▶ _ENUNCIADO_
No relato de pescaria abaixo, liste as atividades que, segundo o texto, podem ser feitas durante um dia de lazer no "resort" criado pela prefeitura.

▶ _TRECHO DO TEXTO_
SANTADA XII - A MENTIRA QUE VIROU VERDADE - PESCARIA

O Leonel, meu irmão, por telefone, contou-me que o pedreiro que trabalhava na reforma de sua casa em Promissão, havia lhe contado que fora pescar e pegara mais de 200 (duzentos) peixes num ponto do Rio Tietê próximo de Promissão. Pegava tucunaré até com pedaço de cueca vermelha.

Na ocasião eu estava trabalhando em Pederneiras e pernoitava em Bauru e como sempre minhas tralhas de pescaria me acompanhavam. Nos finais de semana eu aproveitava para ir a Promissão visitar a família, então marcamos uma pescaria na semana santa.

- O cara me disse que não está pegando nada e que é melhor nem ir pescar, não compensa o trabalho de por o barco no rio, disse o Leonel quando cheguei na quinta-feira à noite.

Fiquei p da vida. Eu já desconfiava de um grande exagero, porque pegar duzentos peixes com um só anzol, seja como for é ficar em movimento o tempo todo, haja braço.

Nessa noite houve uma rodada de pizza e vinho na casa de meu irmão e lá foi o cara que além de confirmar os duzentos peixes, ainda falou que pegava tucunaré com trapo de cueca vermelha.

- Eu não pesco, eu vou buscar peixe, dizia o cara e não ficava vermelho. Esta semana não pegamos nada porque a água está fria. Até dez dias antes a gente enchia sacos de peixes.

Malograda a pescaria em que o cara seria o guia, eu, o Leonel e o Rubens, seu cunhado, resolvemos ir pescar em Sabino que fica a uns cinquenta quilômetros de Promissão.

Sabino fica às margens do Rio Tietê de onde parte uma balsa para Sales a uns cinco quilômetros do centro da cidade que fica às margens de um braço do Tietê. Aqui a prefeitura local fez um “resort” com plataforma para pesca, praia, quadra de vôlei, quiosques com churrasqueira, etc. Gostei do lugar. Paga-se uma taxa para você por o veículo na área e lá pode-se passar um dia de lazer, pescando, banhando-se, jogando, churrascando e bebendo. Quer coisa melhor?

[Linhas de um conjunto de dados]
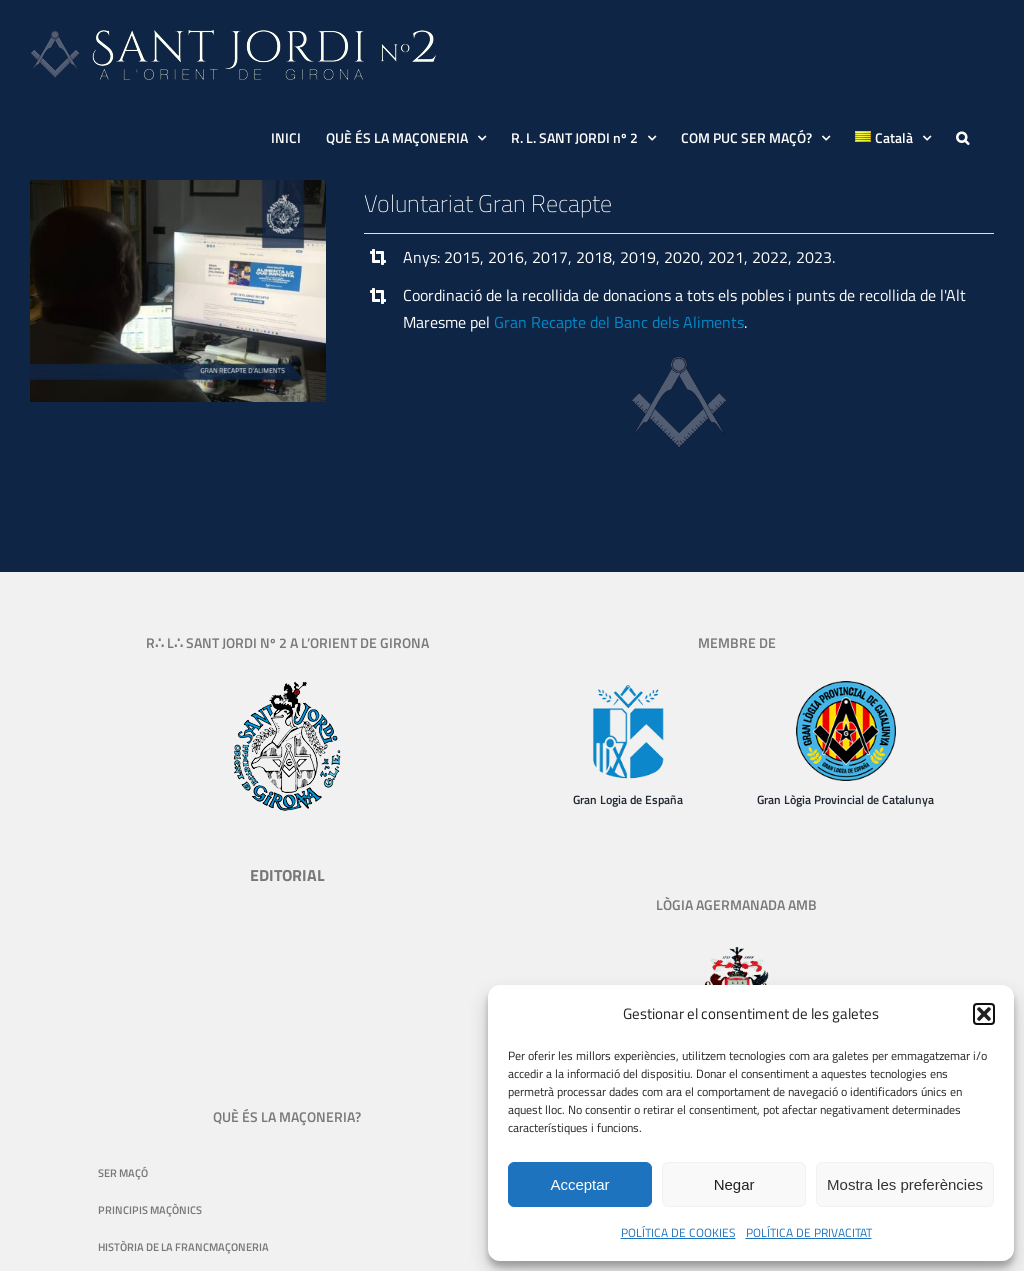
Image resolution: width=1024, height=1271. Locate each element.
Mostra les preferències (905, 1184)
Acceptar (579, 1184)
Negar (734, 1184)
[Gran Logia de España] (628, 689)
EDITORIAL (287, 875)
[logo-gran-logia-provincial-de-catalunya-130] (846, 689)
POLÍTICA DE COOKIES (678, 1232)
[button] (984, 1014)
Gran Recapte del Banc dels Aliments (619, 322)
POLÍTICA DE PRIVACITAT (809, 1232)
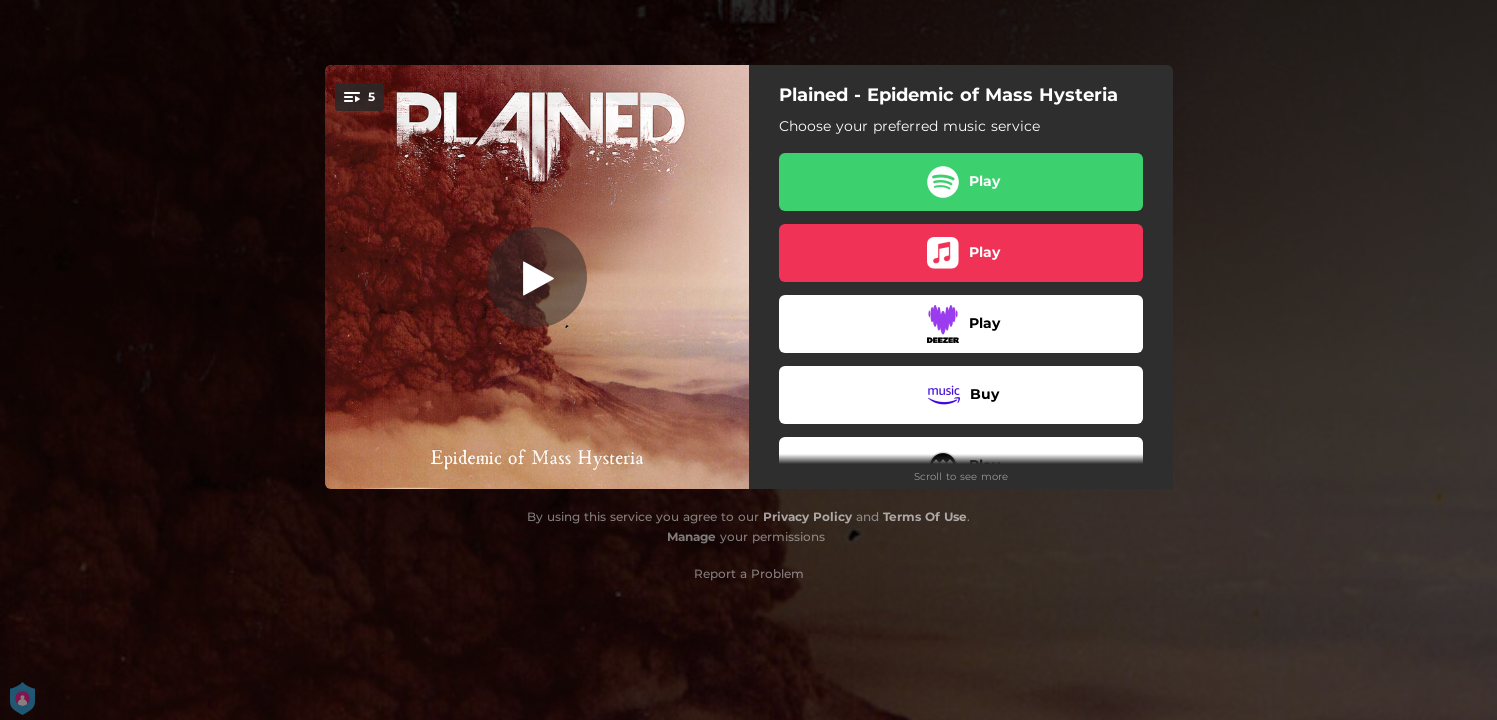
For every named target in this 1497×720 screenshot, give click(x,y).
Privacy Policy (807, 516)
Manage (691, 536)
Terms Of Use (925, 516)
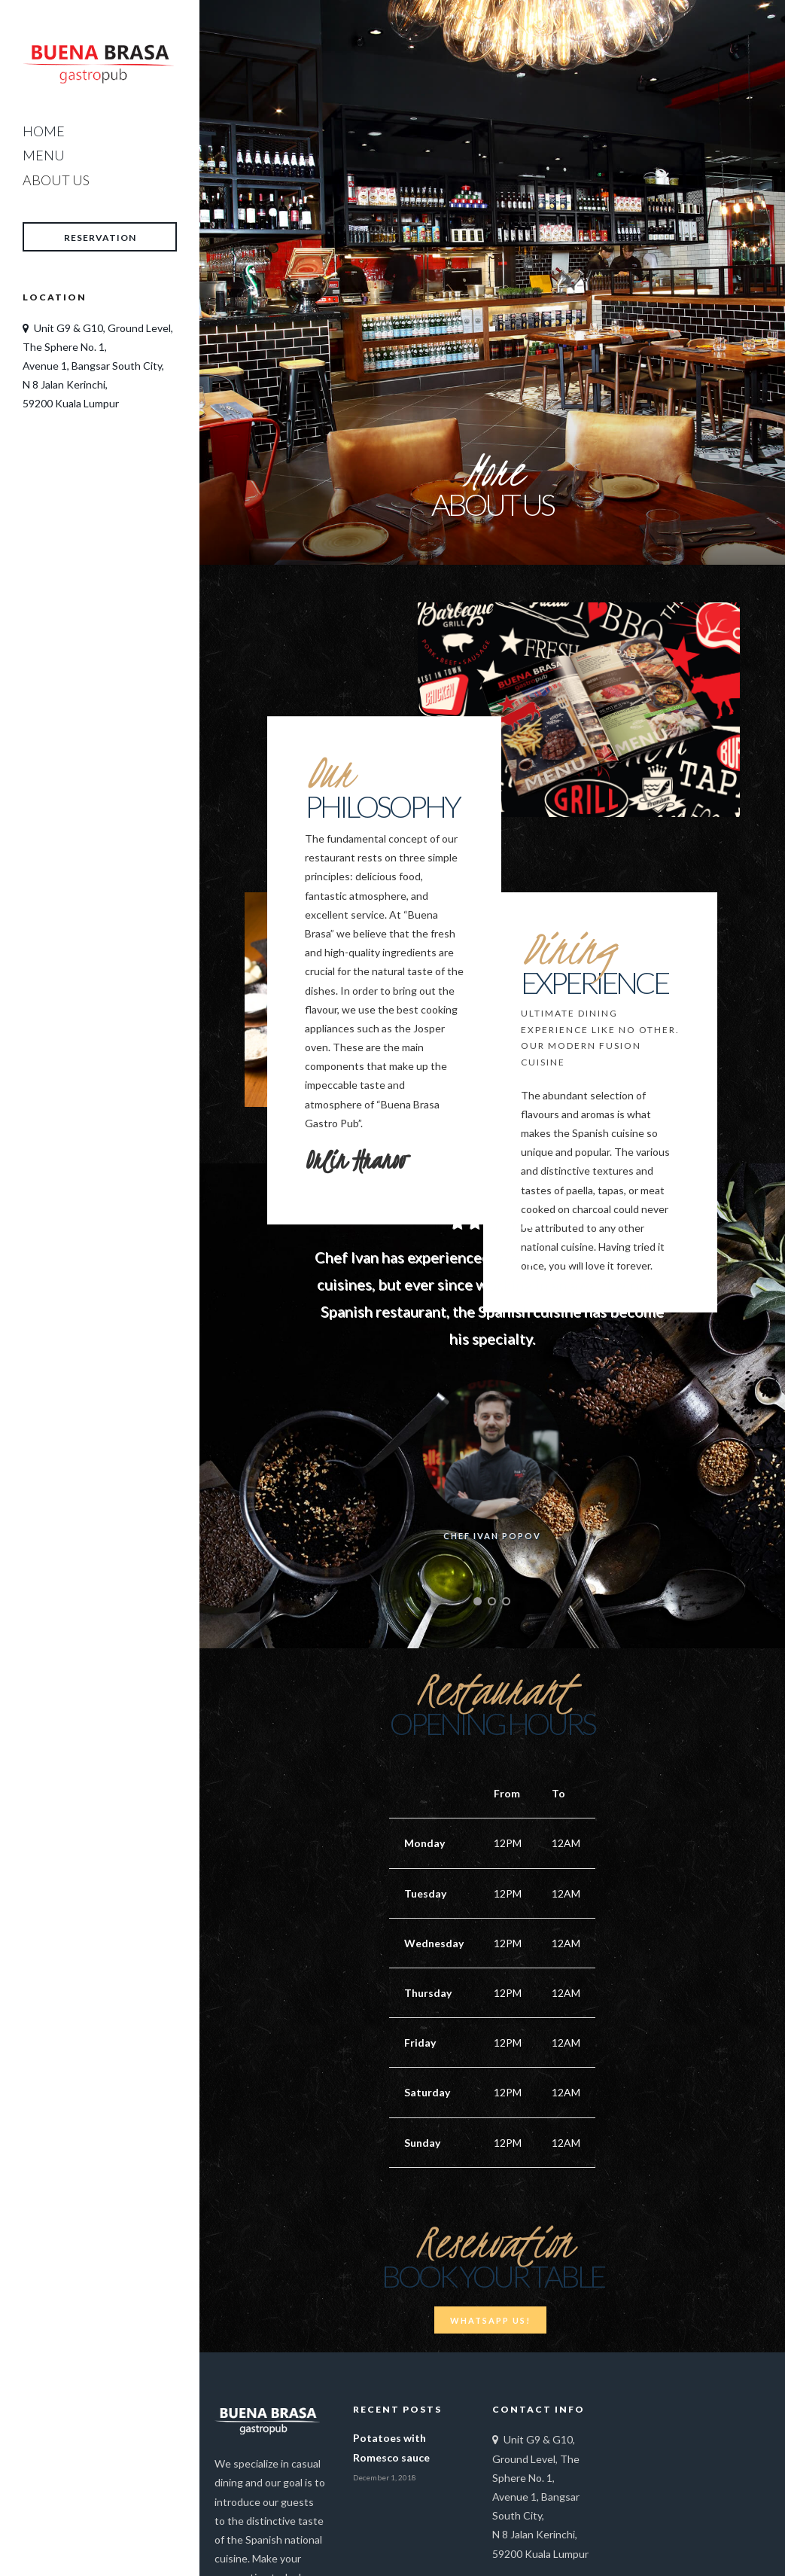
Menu (44, 155)
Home (44, 131)
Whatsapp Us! (490, 2320)
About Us (56, 180)
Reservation (100, 237)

▶ _RESOLUÇÃO_
Pescar, banhar-se, jogar, churrascar e beber.